S.N: Bunun hiç bir zaman yeterliliği yok, yani internette o kadar bir derinlik var ki, bugün belki Amerika’da bile yeterli olmayan noktalar olabilir, sonu yok çünkü internet çok büyük bir mecra. Yani ben bundan yaklaşık 15 yıl önce bir magazinde de yazmıştım, geçenlerde tesadüfen karşıma geldi, tekrar okudum. Şöyle demişim o yazıda, bundan bir 10-15 yıl sonra, dünyada milyonlarca küçük pazarlar oluşacak. Bugün her bir internet sitesi bir pazar, bunu iyi görebildiğimi gördüm o yazıyı okuduktan sonra. Demek ki internetsiz bir dünya olmayacak. Türkiye’de de tüm otomotivci dostlarıma, firmalara baktığımızda, sektöre baktığımızda herkes bu işe eğiliyor zaten. Eğilmeyenler de 5 yıl sonra ne olduğunu çok iyi anlayacaklar.

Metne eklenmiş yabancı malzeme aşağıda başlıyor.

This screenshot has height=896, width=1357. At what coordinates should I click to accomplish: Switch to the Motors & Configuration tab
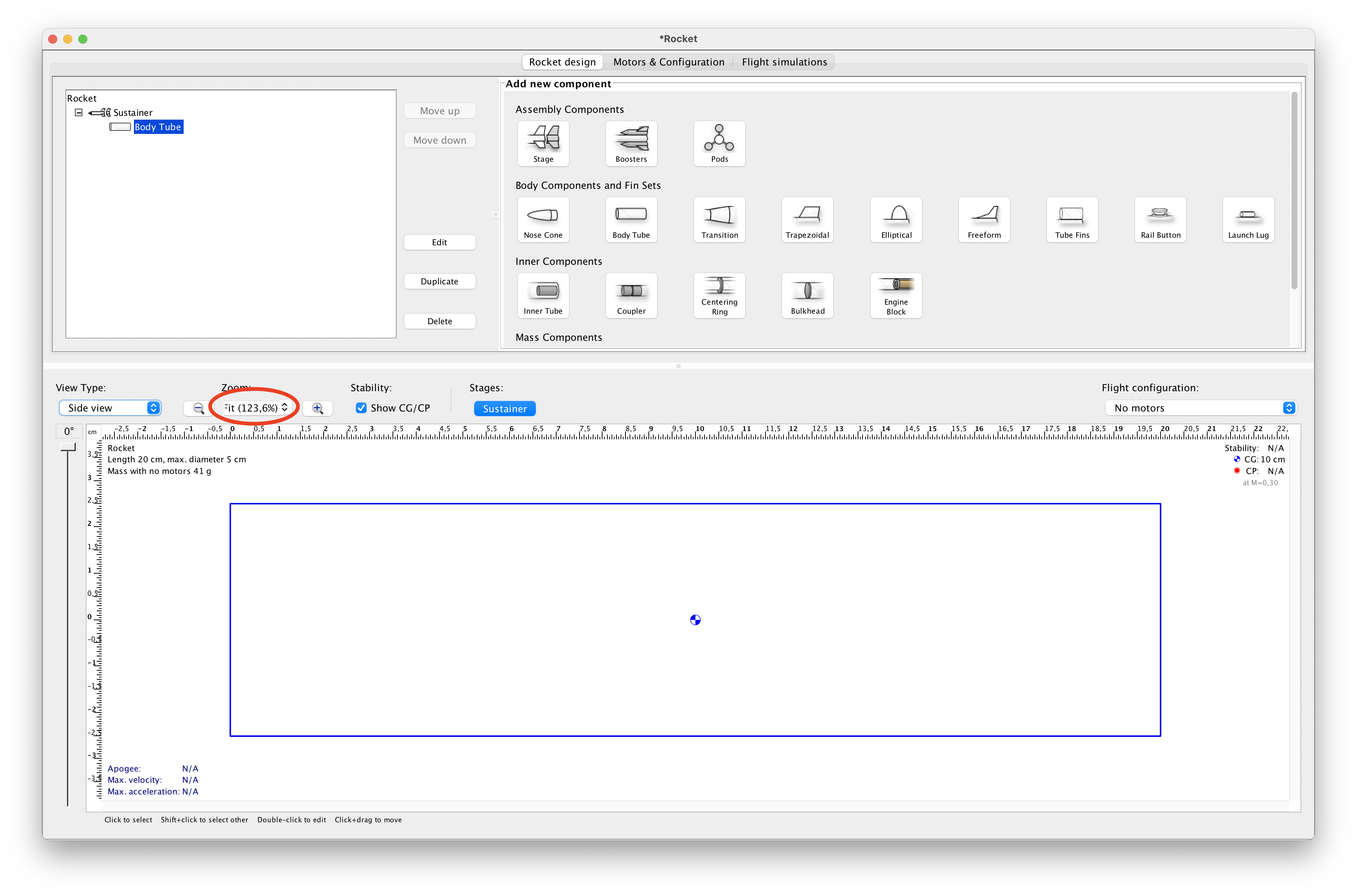pyautogui.click(x=669, y=62)
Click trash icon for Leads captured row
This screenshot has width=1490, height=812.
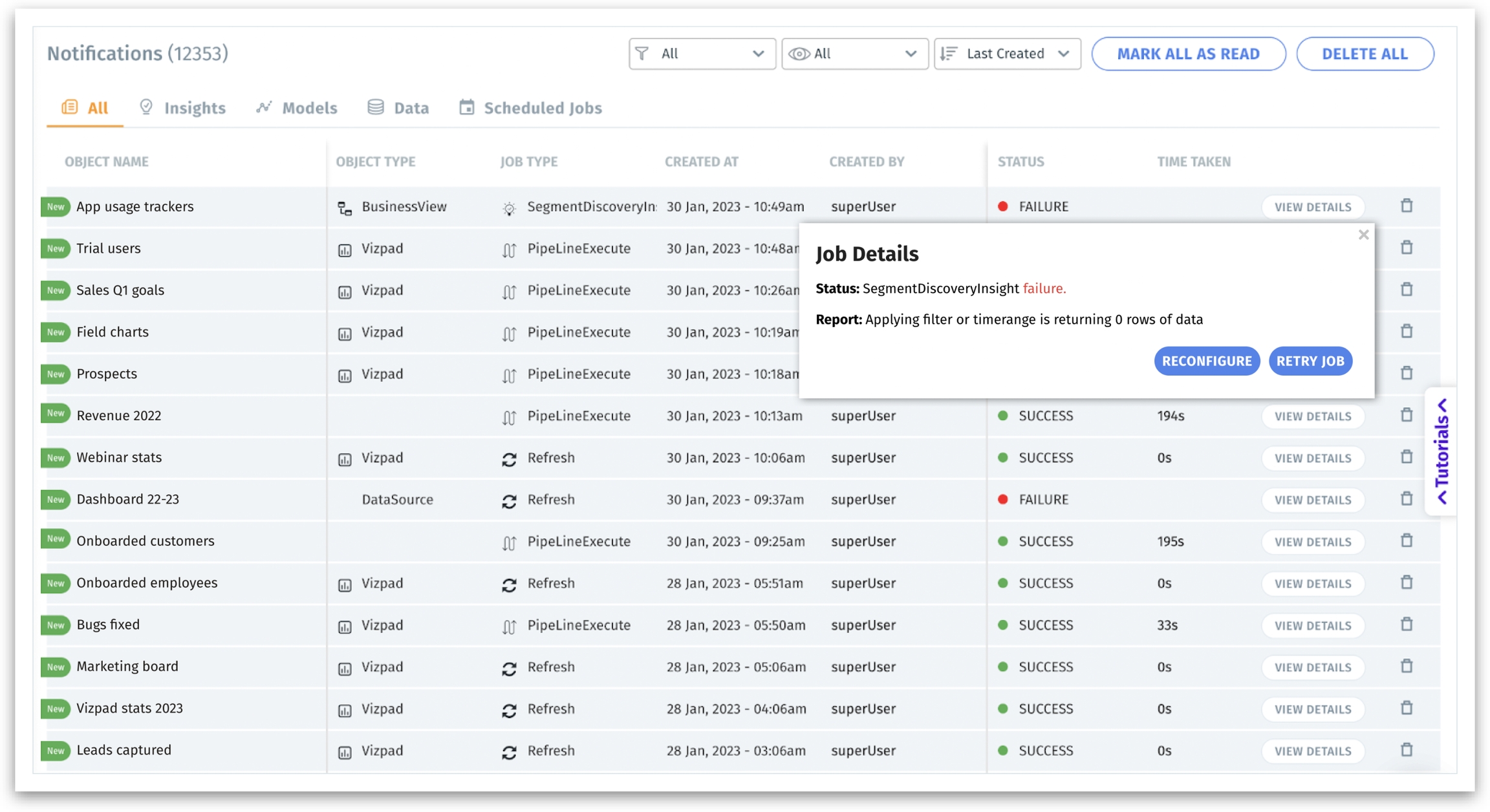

S.O: Otomobil üreticilerinin, tüketicileri ve potansiyel tüketicileri ile iletişim ve etkileşimlerini nasıl değerlendiriyorsunuz? Özellikle dijital mecralarda ve internette sizce kullanıcılara yeterince ulaşabiliyorlar mı?
S.N: Bunu çok iyi yapan firmalar var, orta seviyede yapan firmalar var ve hiç yapamayanlar var. Bugün, internet müşteri ile iletişim ve erişim açısından çok çok önemli. Görsel medyayı da tabii ki yok sayamayız, ama basılı medya yavaş yavaş bu konudan çıkacak diye düşünüyorum.
S.O: Son olarak buradan müşterilerinize neler söylemek istersiniz? Sektörün bunca zamandır içinde olan ve 2.el otomobil işi yapan değerli tecrübelere sahip bir yönetici olarak ikinci el otomobil satın almayı düşünen kişilere tavsiyeleriniz neler olur? Bu konuda başka eklemek istedikleriniz var mı?
S.N: Ben şunu söylemek istiyorum mecburen kendimizden bahsedeceğiz, biz burada arabadan çok güven satmaya çalışıyoruz yani otomobil almayı düşünenlere araçları, güvenebilecekleri yerden almalarını tavsiye ediyorum. Bütün dünyada olduğu gibi Türkiye’de de fazlasıyla olan bir problem araçların kilometreleri ile oynanma konusu var yani aldıkları arabaların ekspertizi, kilometresi, geçmişi, servis bakımları ya da hasar görüp görmemiş olduğu konularında kendilerine şeffaf ve dürüst davranacak satıcılar ve yerler bulmalarını tavsiye ediyorum. Güven ortamının bulunduğu, güvenebilecekleri yere gitsinler diyorum çünkü daha sonra çok üzülenleri devamlı duyuyorum.